To Openshaw’s critique, conservative activists added their own. “The Democrats are our enemies,” said Tony McDonald of Empower Texans. “We need to crush them, not play grabass.” (He means that Republicans should be making hay with Nevárez’s problems, not keeping mum or wishing him well.) Former state senator Konni Burton called for Nevárez’s immediate resignation, along with Bonnen’s, calling both men “stains on an already strained & reviled governmental body.” So on and so on.

https://twitter.com/KonniBurton/status/1195350699162394625

There are three basic factions in the Legislature: center-right Republicans, right-wing Republicans, and Democrats. In truth, it’s difficult to make the case that any of them is less disreputable or dysfunctional than the other. What differs is the kind of corruption. There are three flocks, and each have their own bent-winged members. Members of each flock are more forgiving of their own odd birds than others. When their compatriots are found guilty of something, they cite the crimes of the other team as a reason not to do anything.

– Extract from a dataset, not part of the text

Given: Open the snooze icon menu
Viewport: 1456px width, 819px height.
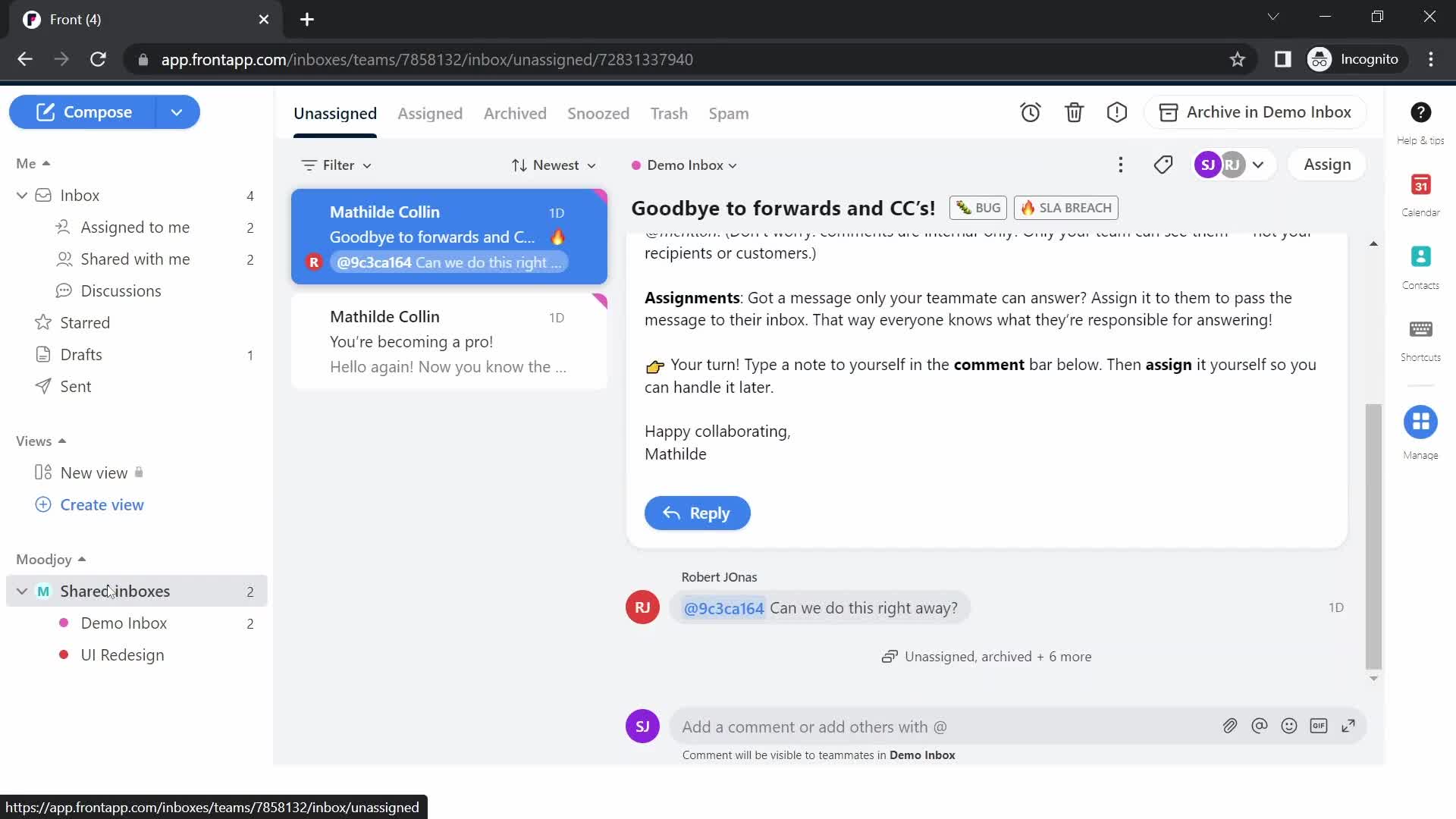Looking at the screenshot, I should coord(1030,112).
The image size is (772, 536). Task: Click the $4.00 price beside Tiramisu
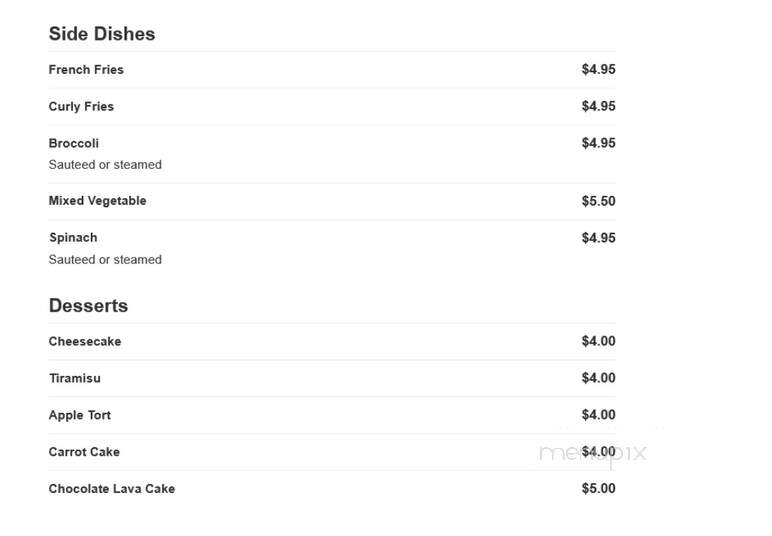click(599, 378)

Anecdotally, hanging around the Lege, it seems like Democrats are overrepresented in the category of drug- and sex-related offenses—problems of personal behavior, you might say. The center-right guys aren’t immune to those problems, but their offenses tend to be connected to the fact that they hold all the wealth and power, and they cling to it, like Speaker Bonnen. They’re often avatars for the lobby, in a way that’s dirty, if not illegal.

And then there are the right-wing Republicans, Openshaw’s faction. East Texas senator Bob Hall was accused by his ex-wife of physically and sexually abusing her, but today he’s a comrade in good standing. Jonathan Stickland told jokes about marital rape on a football forum. Documents from state representative Kyle Biedermann’s child custody hearings revealed a lot of disturbing and icky behavior, among them that he’d ordered by a judge to no longer sleep nude with his four young daughters. (Biedermann disputed the accusations at the time, and his ex-wife in 2016 condemned the release of the court records.)

Ask conservative activists about this stuff and they’re likely to hand-wave it away. At the 2014 Texas GOP convention, I asked a conservative organizer about Hall’s past. They responded by saying something like “Well, all I know is he loves his current wife very much.” Democrats are slow to condemn their colleagues who’ve committed sins, and the culture of casual corruption among more powerful Republicans hardly garners mention in the chamber.

The thing is, it’s not very brave or bold to call out wrongdoing in the other camp. In fact, it’s politically useful to do so, as McDonald indicated. What’s harder, and even courageous at times, is to call out misdeeds from those on your team. We could use a lot more of that. 

Every Democrat working in Austin knows a state lawmaker who’s doing things they shouldn’t; every moderate Republican knows someone who’s trading influence for cash in a way that’s unseemly; and every conservative knows a comrade in arms who has a mess to clean up at home before they should be telling anybody else what to do. If you want to clean up Austin, start with your friends.